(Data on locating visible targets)
────────

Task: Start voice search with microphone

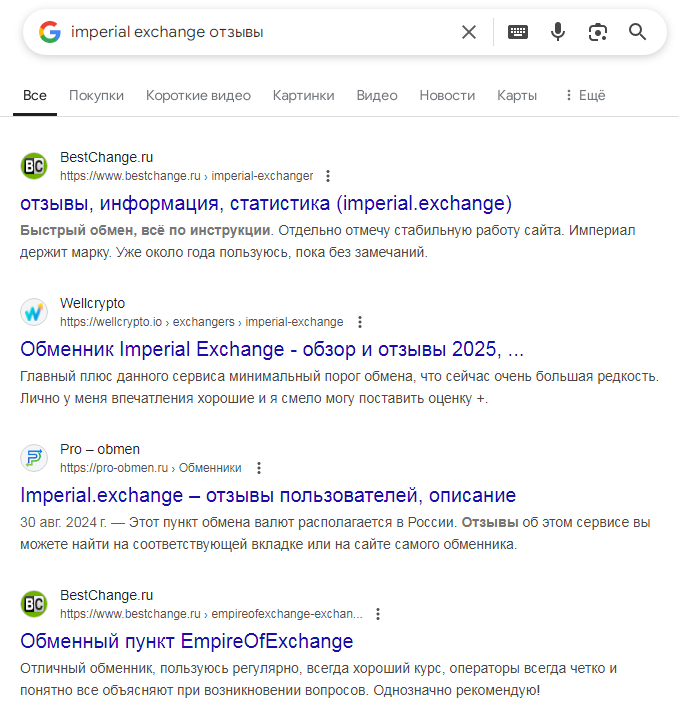Action: pyautogui.click(x=558, y=32)
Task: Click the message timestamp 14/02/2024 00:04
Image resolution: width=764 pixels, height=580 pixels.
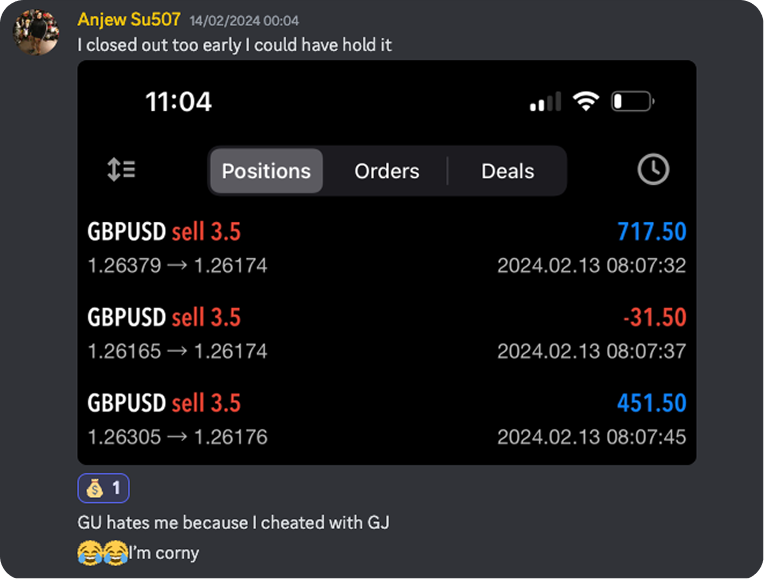Action: [x=244, y=21]
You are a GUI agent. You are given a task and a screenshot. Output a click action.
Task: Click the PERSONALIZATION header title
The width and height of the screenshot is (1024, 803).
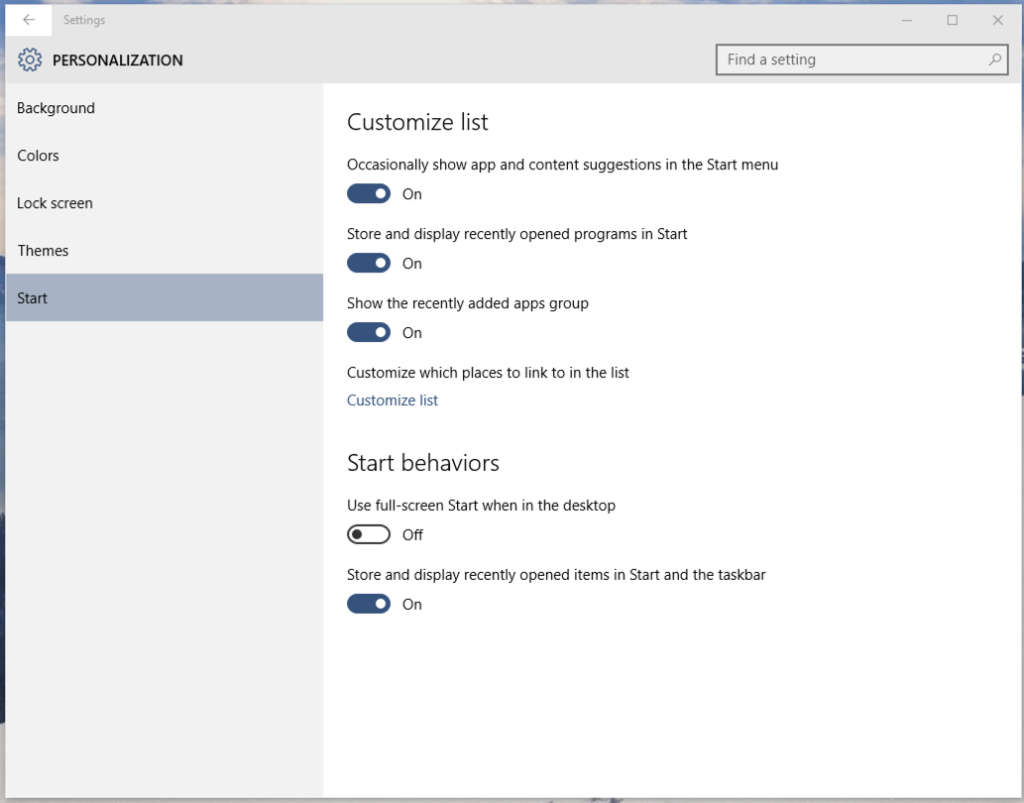[118, 60]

────────

DIRECTIVE:
Reproduce the lines above word for word, leaving out the pictures.

SOLUTION:
Task: Start voice search with microphone

Action: pyautogui.click(x=558, y=32)
Task: Click the message timestamp 14/02/2024 00:04
Image resolution: width=764 pixels, height=580 pixels.
Action: [x=244, y=21]
You are a GUI agent. You are given a task and a screenshot. Output a click action.
Task: Click the PERSONALIZATION header title
The width and height of the screenshot is (1024, 803).
[118, 60]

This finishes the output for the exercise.